Example of a function such that $\varphi\left(\frac{x+y}{2}\right)\leq \frac{\varphi(x)+\varphi(y)}{2}$ but $\varphi$ is not convex
Solution 1:
I'm not sure there is a constructive example, but here is a construction using the Axiom of Choice:
$\mathbb{R}$ is a vector space over $\mathbb{Q}$. Choose (using AC) a basis $\{r_i\}_{i\in I}$ for $\mathbb{R}$, and consider the linear transformation $h$ that swaps the coefficients for two particular basis vectors $r_1$ and $r_2$. Then $h$, being a linear transformation, preserves addition and multiplication by $1/2$ (since $1/2 \in \mathbb Q$), but is everywhere discontinuous. In fact the range of $h$ on any open interval is dense in $\mathbb R$. (Prove this!)

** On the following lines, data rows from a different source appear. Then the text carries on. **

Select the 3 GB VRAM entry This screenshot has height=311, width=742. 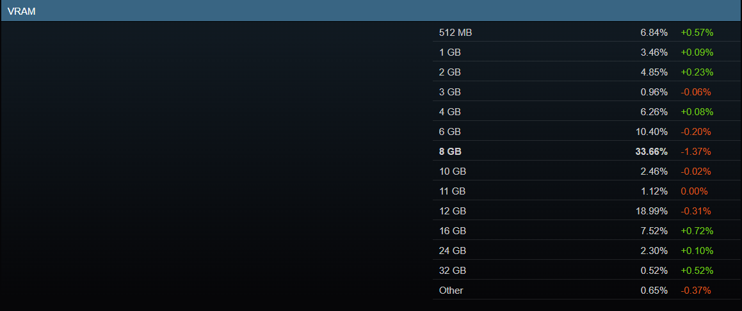tap(450, 92)
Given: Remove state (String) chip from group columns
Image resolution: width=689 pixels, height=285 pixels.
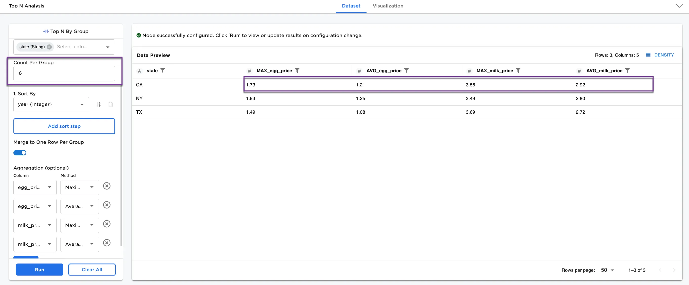Looking at the screenshot, I should pos(49,47).
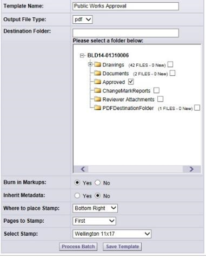Uncheck the Approved folder checkbox

pyautogui.click(x=131, y=82)
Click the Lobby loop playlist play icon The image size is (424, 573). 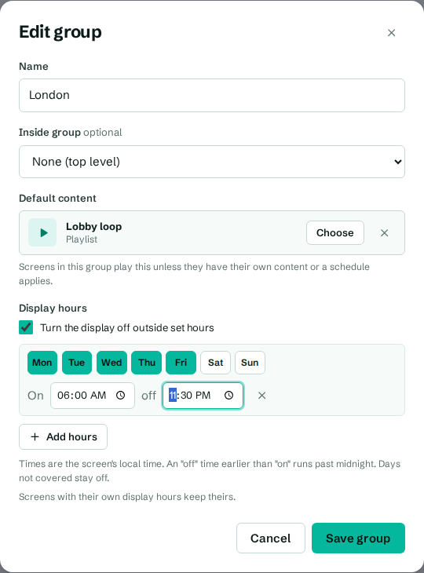(42, 232)
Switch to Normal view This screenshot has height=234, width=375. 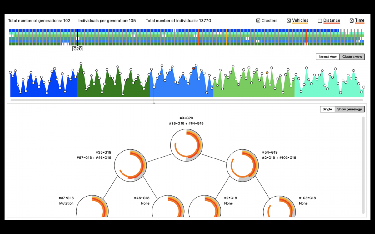point(328,57)
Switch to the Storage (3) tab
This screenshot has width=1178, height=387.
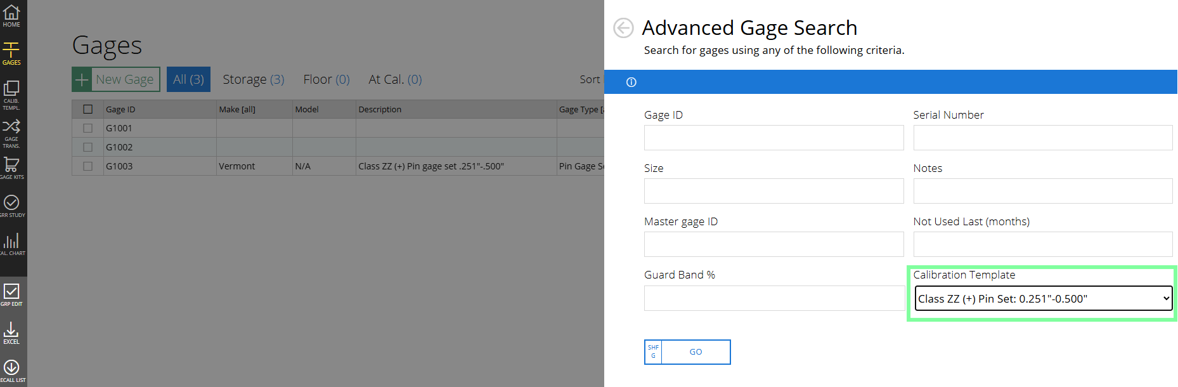(x=253, y=79)
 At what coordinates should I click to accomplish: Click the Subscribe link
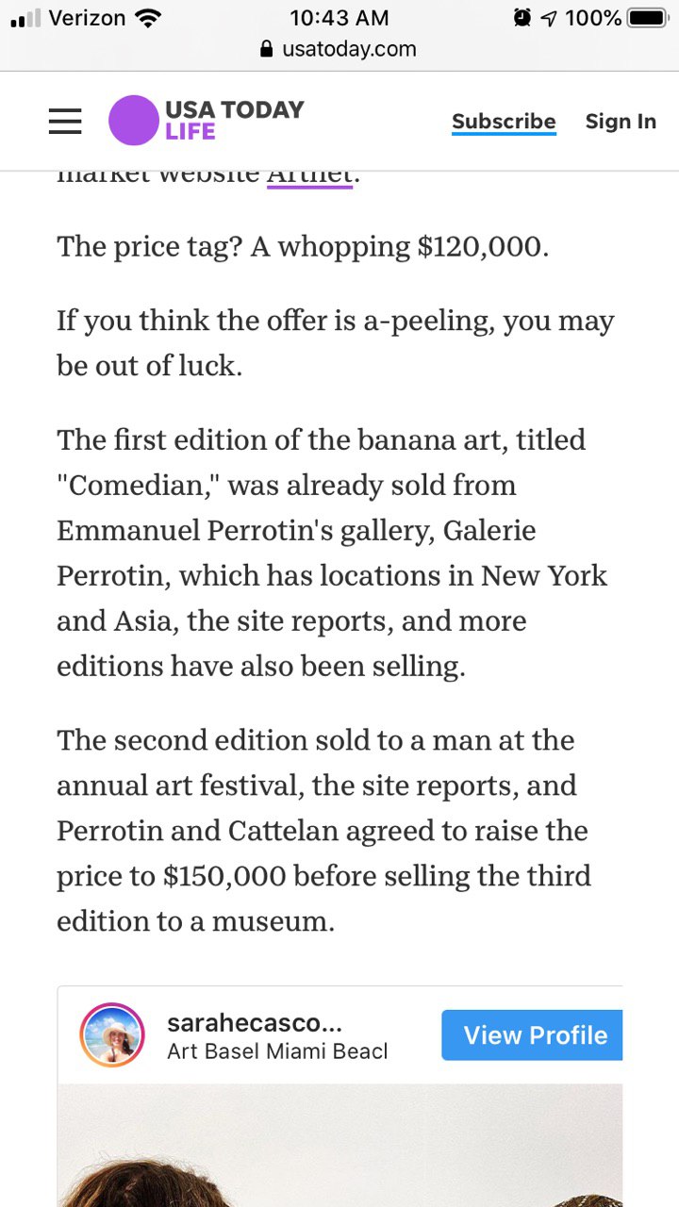coord(504,122)
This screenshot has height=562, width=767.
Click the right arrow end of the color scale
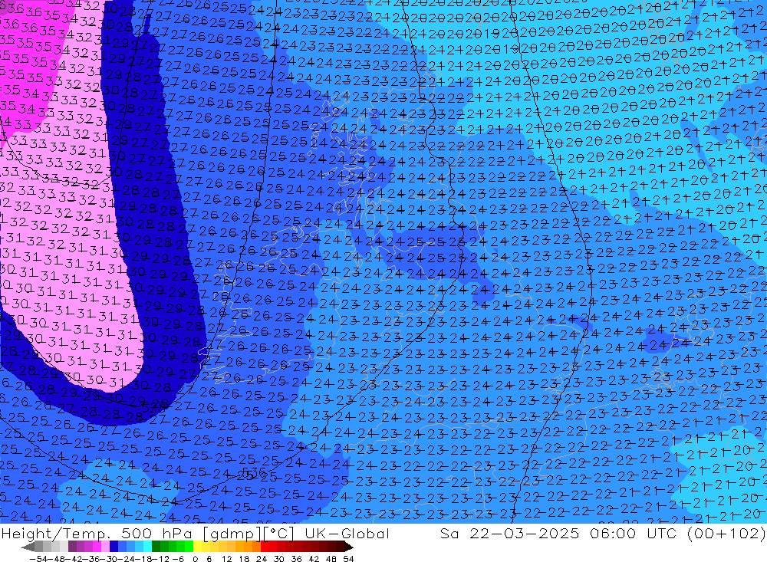pos(349,547)
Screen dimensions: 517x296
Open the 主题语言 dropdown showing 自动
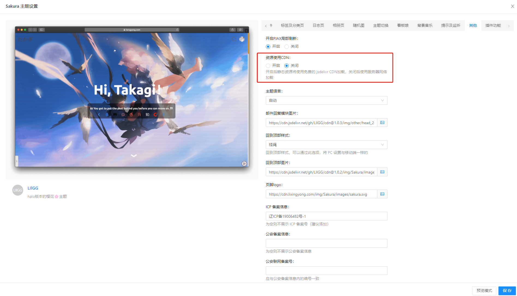[326, 100]
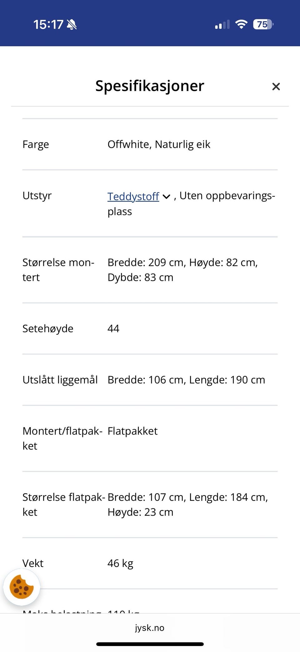Tap the silent mode bell icon
300x652 pixels.
point(72,24)
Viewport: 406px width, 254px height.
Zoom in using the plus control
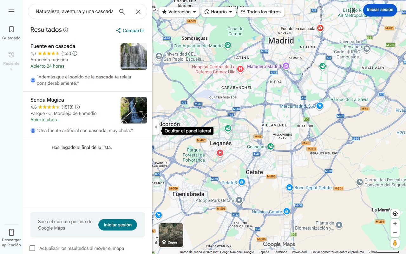(x=395, y=224)
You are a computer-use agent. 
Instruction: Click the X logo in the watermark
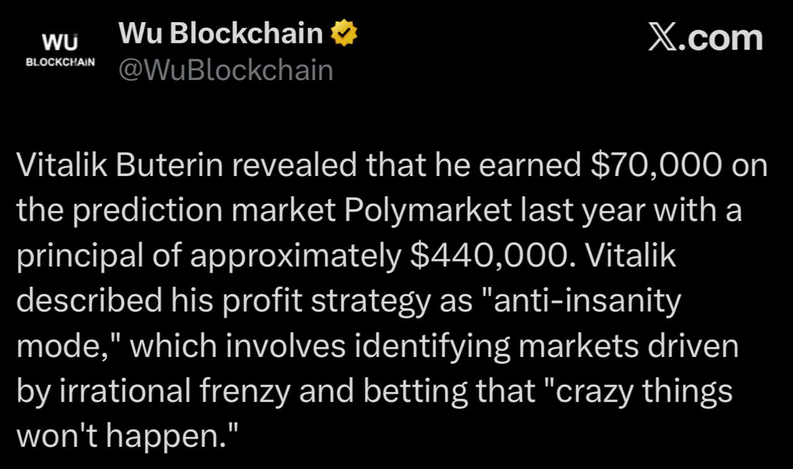(x=665, y=38)
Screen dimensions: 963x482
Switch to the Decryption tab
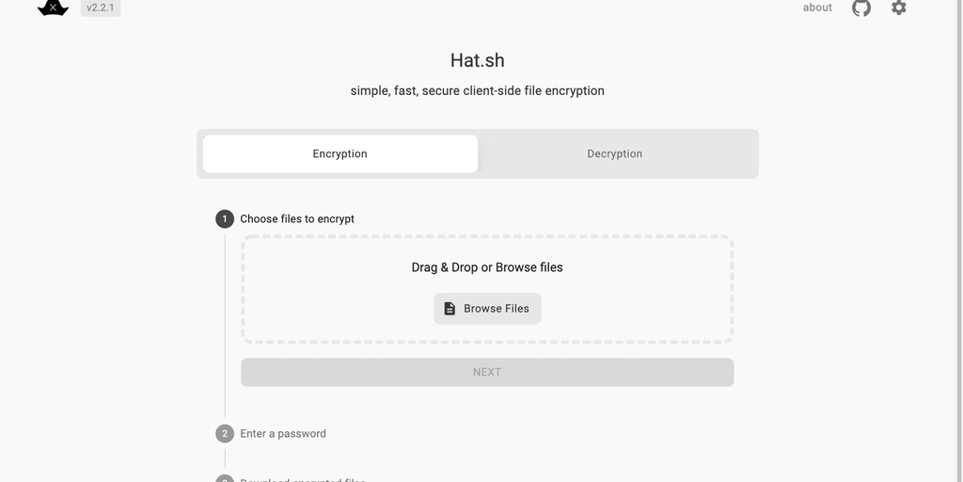coord(615,154)
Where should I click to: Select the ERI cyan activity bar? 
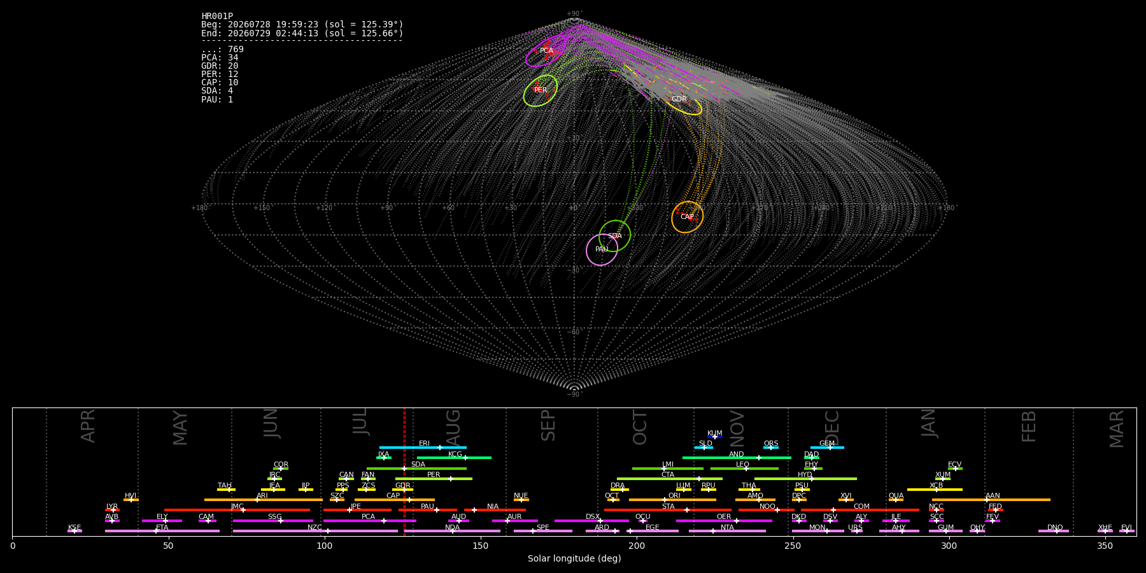coord(423,448)
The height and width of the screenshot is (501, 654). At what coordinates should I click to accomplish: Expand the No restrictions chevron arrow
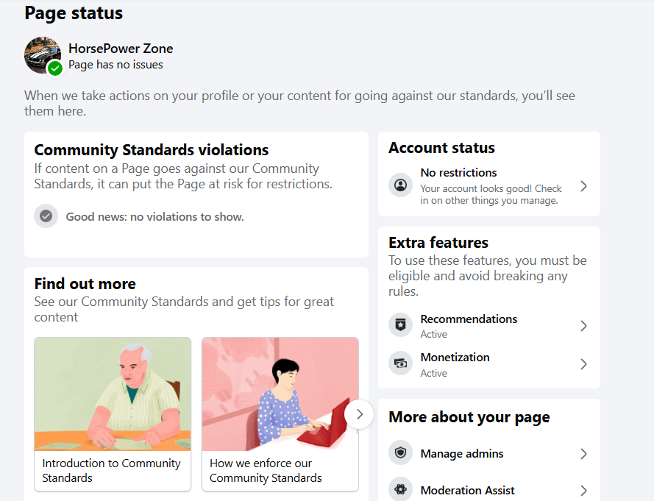[583, 186]
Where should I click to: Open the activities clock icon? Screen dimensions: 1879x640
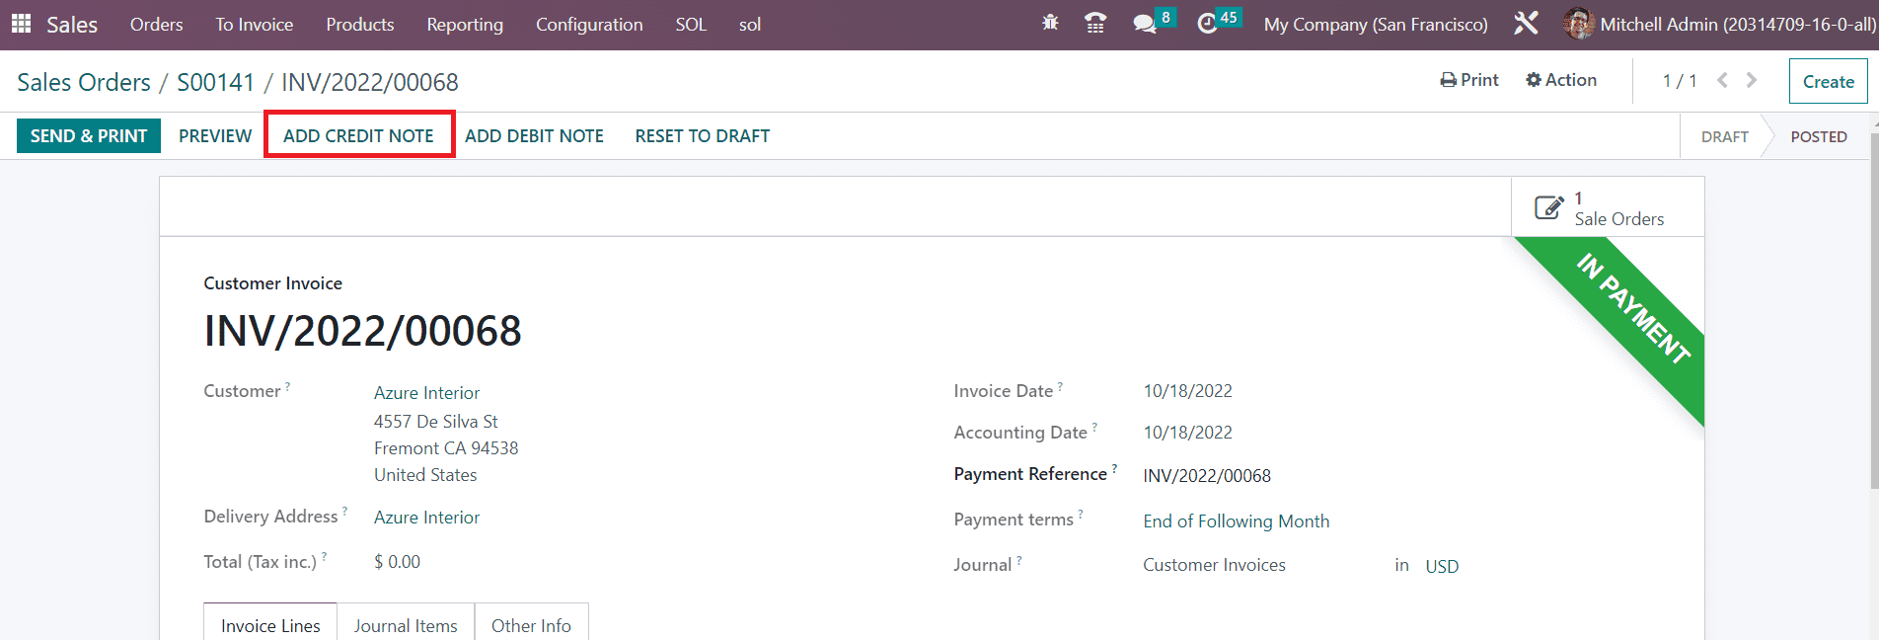tap(1207, 24)
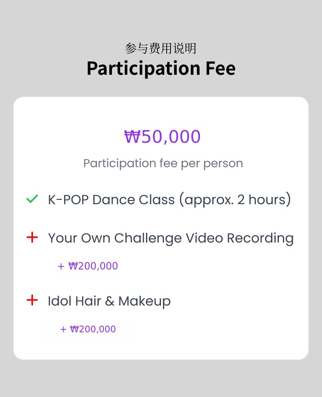
Task: Click red plus icon for Idol Hair & Makeup
Action: point(33,300)
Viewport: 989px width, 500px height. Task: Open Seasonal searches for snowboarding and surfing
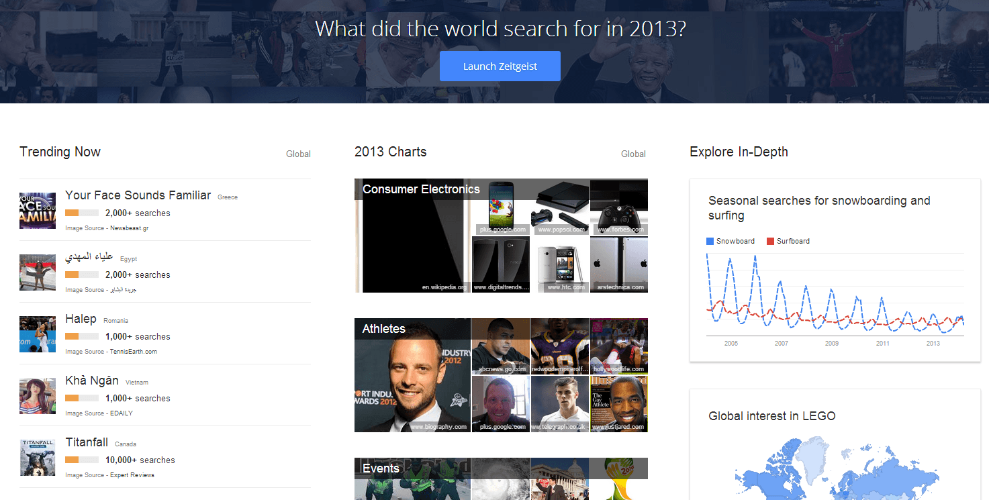819,208
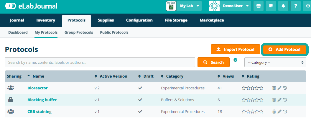Click the lock sharing icon for Blocking buffer
This screenshot has width=311, height=118.
click(x=11, y=100)
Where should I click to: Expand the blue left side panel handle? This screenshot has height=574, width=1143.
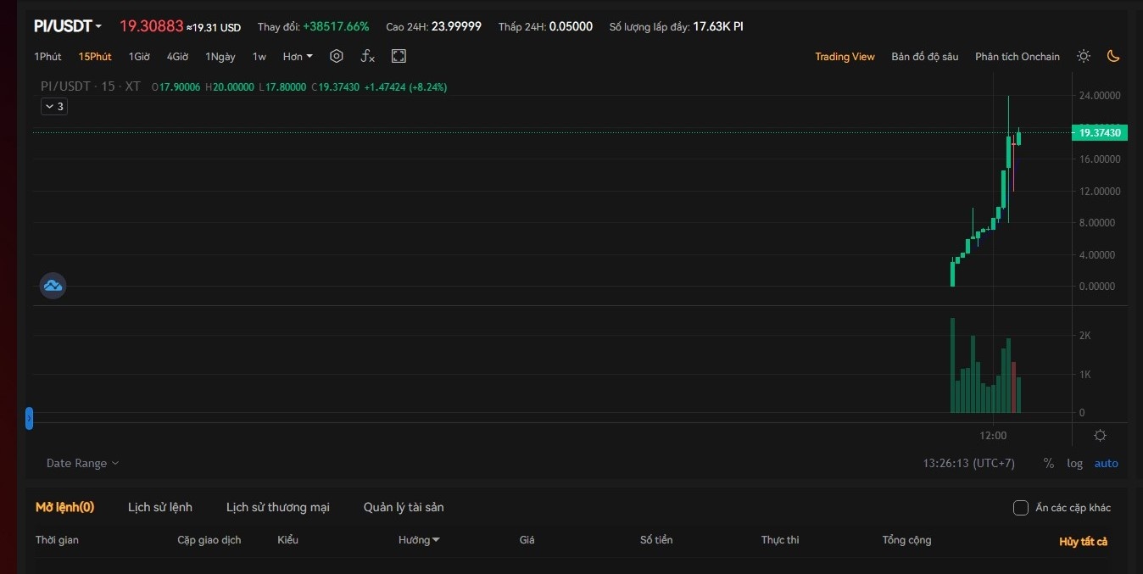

Now consider $\phi(x) = h(x)^2$. Since $x^2$ is convex and $h$ preserves addition and halving, $\phi$ must satisfy the inequality. On the other hand, $\phi$ cannot be convex since the image of any open interval is dense in $\mathbb R_+$.
Solution 2:
Any midpoint-convex function on $\mathbb R$ that is not convex must not be Lebesgue measurable. According to a result of Solovay, there are models of Zermelo-Fraenkel set theory without Axiom of Choice in which there are no non-measurable functions ${\mathbb R} \to {\mathbb R}$. Thus there is no way to explicitly construct your counterexample.